__DATA IN THIS EXERCISE__.

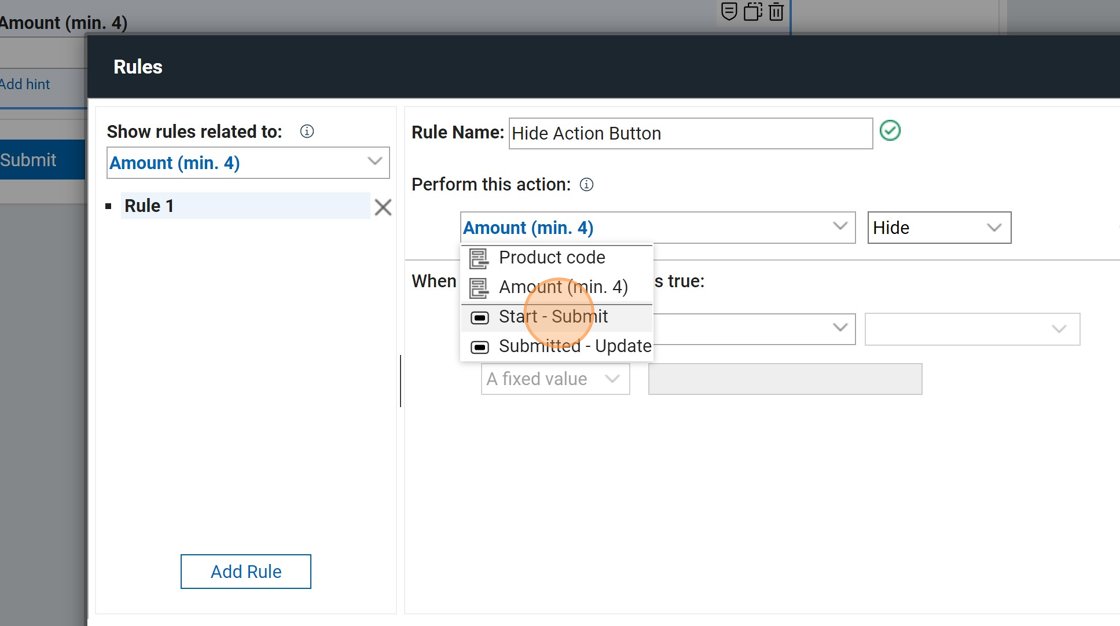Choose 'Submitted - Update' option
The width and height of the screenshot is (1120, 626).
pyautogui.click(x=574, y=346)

--

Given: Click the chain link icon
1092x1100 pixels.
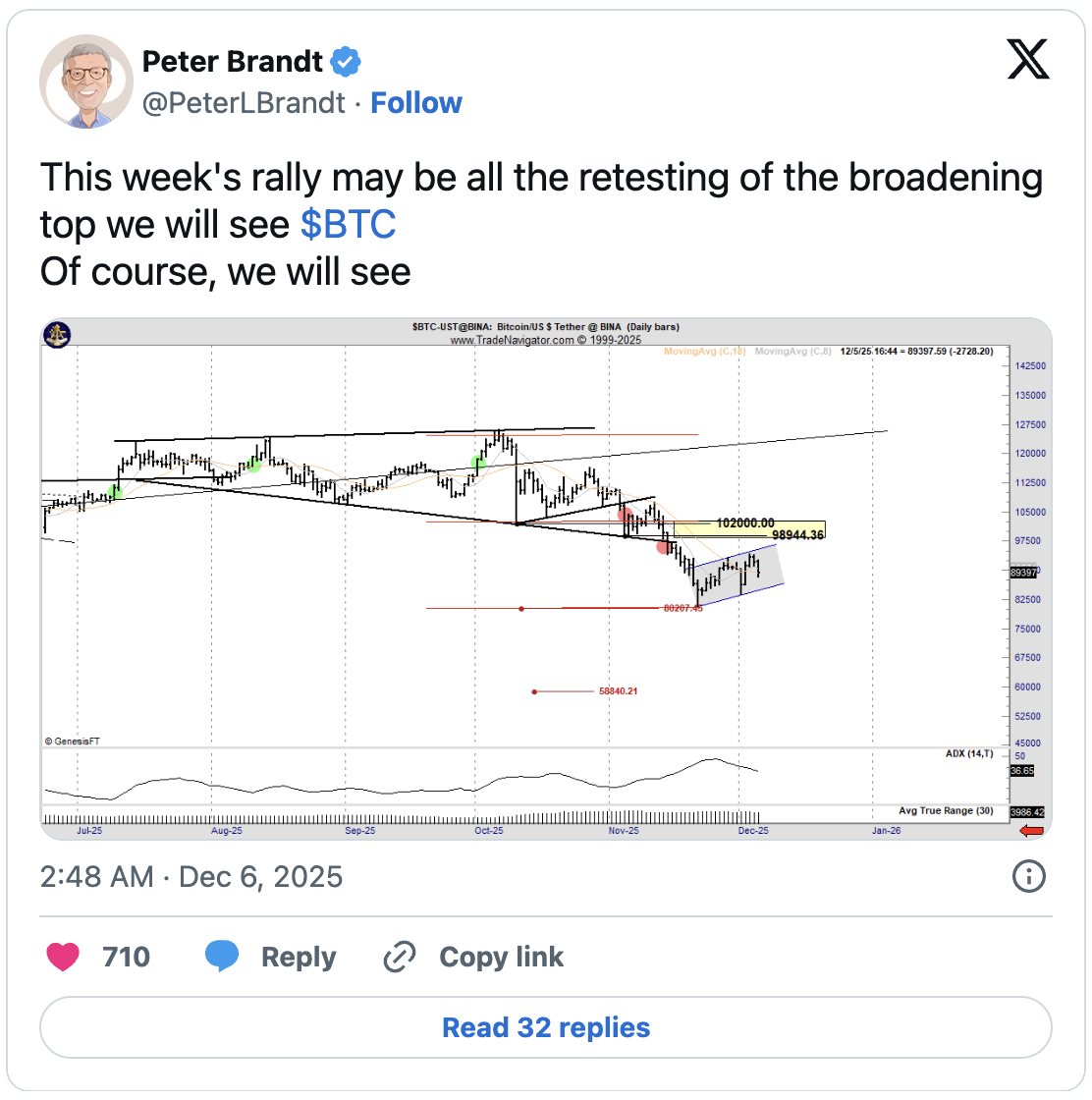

__EXERCISE DESCRIPTION__. In the material above, transcribe exactly the lines beginning at the one with "Given: Click the chain link icon" and ending at the one with "1092x1100 pixels.", both included.

__ANSWER BOX__.
Given: Click the chain link icon
1092x1100 pixels.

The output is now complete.